Ülkede siyasi durum göründüğü üzere çıkmazdayken, Suriye ve Mısır kadar olmasa da toplumda bir kaos havası bulunuyor. Bazı şehirlerde hükümet aleyhine gösteriler tüm şiddetiyle devam ederken, buna karşılık olarak hükümet lehine “darbeye hayır” mitingleri de yapılıyor. Son 15 günde yapılan 4 intihar saldırısından 7 güvenlik görevlisi hayatını kaybetti. Özetle, başlangıçta farklı bir politik süreçle tarihinde yeni bir sayfa açan Tunus, Arap Baharı’nın ters tepen etkisinin şu anlık son mağduru gibi.

Bu mağduriyetse, açıkça “kalitesiz muhalefetten” kaynaklanıyor. Ennahda hükümetinin diyaloğa açık tavırlarına rağmen, gerek İşçi Sendikasının (UGTT) ve Ulusal Kurtuluş Cephesinin provokasyona açık gösterilerindeki ısrarı gerekse Ennahda’nın ne pahasına olursa olsun gitmesi gerektiğine dair açıklamaları, ülkedeki siyasi krizin çözülmesine yönelik hamlelerin havada kalmasına neden oluyor. Özellikle basında kullanılan kışkırtıcı üslup, adeta Mısır’da oluşturulan Temerrüd hareketinin bir benzerini oluşturma çabaları, Arap Baharı’nın doğduğu yere bile henüz bahar getirmediğini gösteriyor.

Ennahda Lideri Raşid Gannuşi

Ennahda Lideri Raşid Gannuşi

Burada Ennahda’nın dengeleyici siyasetinin kötüye kullanılmış olmasından da söz etmek gerek. Bir yanda laik-sol kesimin saldırılarına maruz kalan hükümet, kendilerini yeterince İslami olmamakla suçlayan Selefilerin de sıkıştırmasıyla karşılaşmasına rağmen, onları El Kaide gibi oluşumlara katılarak militanlaşmaktansa siyasi arenaya dahil ederek bir denge gözetmeye çabalıyordu.

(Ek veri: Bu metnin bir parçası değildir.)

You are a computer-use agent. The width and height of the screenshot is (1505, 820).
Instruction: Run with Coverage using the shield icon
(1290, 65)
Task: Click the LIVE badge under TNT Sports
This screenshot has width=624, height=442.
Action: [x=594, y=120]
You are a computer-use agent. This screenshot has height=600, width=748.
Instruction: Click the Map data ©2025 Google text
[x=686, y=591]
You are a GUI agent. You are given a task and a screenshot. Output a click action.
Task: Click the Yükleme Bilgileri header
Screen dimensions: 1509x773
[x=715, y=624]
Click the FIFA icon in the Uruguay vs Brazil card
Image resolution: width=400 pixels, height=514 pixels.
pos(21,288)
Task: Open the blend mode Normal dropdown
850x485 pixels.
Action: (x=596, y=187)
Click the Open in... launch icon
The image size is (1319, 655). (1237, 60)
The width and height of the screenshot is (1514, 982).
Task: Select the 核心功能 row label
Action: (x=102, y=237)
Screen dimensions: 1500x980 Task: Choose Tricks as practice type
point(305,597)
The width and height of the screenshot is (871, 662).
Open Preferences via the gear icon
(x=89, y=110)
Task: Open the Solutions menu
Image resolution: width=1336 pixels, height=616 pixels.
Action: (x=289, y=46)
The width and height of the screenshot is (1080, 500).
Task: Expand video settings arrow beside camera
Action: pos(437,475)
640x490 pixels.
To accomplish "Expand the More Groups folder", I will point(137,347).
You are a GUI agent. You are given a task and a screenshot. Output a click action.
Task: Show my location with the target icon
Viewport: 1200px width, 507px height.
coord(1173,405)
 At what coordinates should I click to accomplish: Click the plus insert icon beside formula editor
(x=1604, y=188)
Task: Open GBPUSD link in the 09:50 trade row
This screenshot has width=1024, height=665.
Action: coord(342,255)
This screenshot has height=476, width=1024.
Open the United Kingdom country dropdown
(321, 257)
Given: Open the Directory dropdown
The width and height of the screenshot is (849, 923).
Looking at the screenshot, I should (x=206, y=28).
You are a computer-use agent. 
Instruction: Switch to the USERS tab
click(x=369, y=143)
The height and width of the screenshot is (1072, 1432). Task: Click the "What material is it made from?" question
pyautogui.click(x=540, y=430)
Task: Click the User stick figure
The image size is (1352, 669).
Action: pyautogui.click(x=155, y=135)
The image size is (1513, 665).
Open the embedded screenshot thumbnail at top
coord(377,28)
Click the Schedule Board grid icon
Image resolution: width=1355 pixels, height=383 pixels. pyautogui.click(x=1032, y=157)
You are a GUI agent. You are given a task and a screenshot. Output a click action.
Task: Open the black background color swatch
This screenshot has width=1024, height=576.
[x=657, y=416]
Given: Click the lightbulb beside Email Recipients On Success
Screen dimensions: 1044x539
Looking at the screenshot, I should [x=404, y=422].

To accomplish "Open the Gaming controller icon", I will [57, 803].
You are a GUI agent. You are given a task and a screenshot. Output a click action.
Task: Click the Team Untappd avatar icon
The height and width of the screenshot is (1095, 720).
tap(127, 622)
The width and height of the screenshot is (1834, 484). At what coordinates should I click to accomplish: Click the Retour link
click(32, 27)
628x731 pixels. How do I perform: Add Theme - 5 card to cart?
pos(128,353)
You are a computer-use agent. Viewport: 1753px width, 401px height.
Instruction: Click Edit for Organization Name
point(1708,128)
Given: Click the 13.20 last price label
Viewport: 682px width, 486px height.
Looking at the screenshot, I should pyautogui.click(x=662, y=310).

Ancak tıkanan siyasi görüşmelerle birlikte, bu çabanın sonuç getirmediği belli oldu.

Öte yandan her iki kesime yani hem Ennahda’ya hem de muhalefete karşı olan bir kesimden de söz etmek elzem: Ülkede asıl devrimi yaptıklarını söyleyen gençler. Artık yaşlı adamların siyasetini köhneleşmiş gören ve kendilerinin umursanmadığını düşünen Tunuslu gençler, ülkenin gidişatından belki de en muzdarip kesim diyebiliriz. Nitekim iki taraftan da sözü geçen isimlerin 70 yaşın üzerinde isimler olması (Gannuşi 73, Sipsi 86, Mestiri 88, Ennaceur 79) onların bu serzenişini haklı kılıyor.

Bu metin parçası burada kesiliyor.